Réti 960er Turnier

2011 / 2012

Turnierleitung: Jakob Nievergelt

 

Schlussrangliste
1. Daniel Lienhard

Martin Lachat

Roman Schnelli
2. Roland Levrand 3

Kari Hunkeler 3
3. Jakob Nievergelt

Richard Bisig
4. Jon Florin
5. Jörg Lauber 1

Ruedi Nievergelt 1

 

Nach 5 Runden (Schweizersystem) im Winter 2011/12 in der Pizzeria Ciaò fanden sich drei Spieler an der Spitze der Rangliste: Neben dem Sieger des ersten Fischerschachturniers, Roman, haben mit Daniel und Martin zwei Spieler der unteren Hälfte der ELO-Startliste 3,5 Punkte geholt. Da Roman grosszügigerweise auf den Ausstich verzichtete, ermittelten Daniel und Martin gleich nach der 5.Runde in einer 10-Minutenpartie den dritten Halter des Wanderpokals - auch ‚Pfeffermühle’ oder ‚Holzscheit’ genannt. Martin siegte in einer typischen 960er-Partie, die vorbildlich zeigt (s. unten), wie Pioniere für romantische Eröffnungsideen sich hier bestens austoben können.

 

Martin Lachat erhält von Präsi Roman Schnelli den Pokal

 

 

Die Anfangsstellung losten Martin (W) und Daniel (S) so aus:

W: Springer a1,c1; Läufer e1,h1; Türme d1,g1; Dame b1; König f1 (S: spiegelsymmetrisch).

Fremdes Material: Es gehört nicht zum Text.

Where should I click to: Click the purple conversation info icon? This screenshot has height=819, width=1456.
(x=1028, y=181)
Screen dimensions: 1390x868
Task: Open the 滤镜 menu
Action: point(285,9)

Die Partie nahm folgenden Verlauf:

 

1.c4 c5 2. Dxh7 g6 3. Sab3 Lxb2 4. d4 Df4 5. Ld2 Df6 6. Lh6+ Tg7 7. Dh8 matt

 

Die „Theorie“ zu dieser Eröffnung ist noch zu schreiben: z.B. ist 1. ... c5 trotz sofortigem Bauernverlust vermutlich nicht der schlechteste Anfangszug. Hätte nämlich Daniel im 3. Zug den Läufer auf g7 gespielt (Drohung Th8 mit Damenfang) wären seine Chancen recht gut gewesen. Statt dessen ahmte er Martins sofortigen Bauernraub nach, was etwas zu romantisch scheint.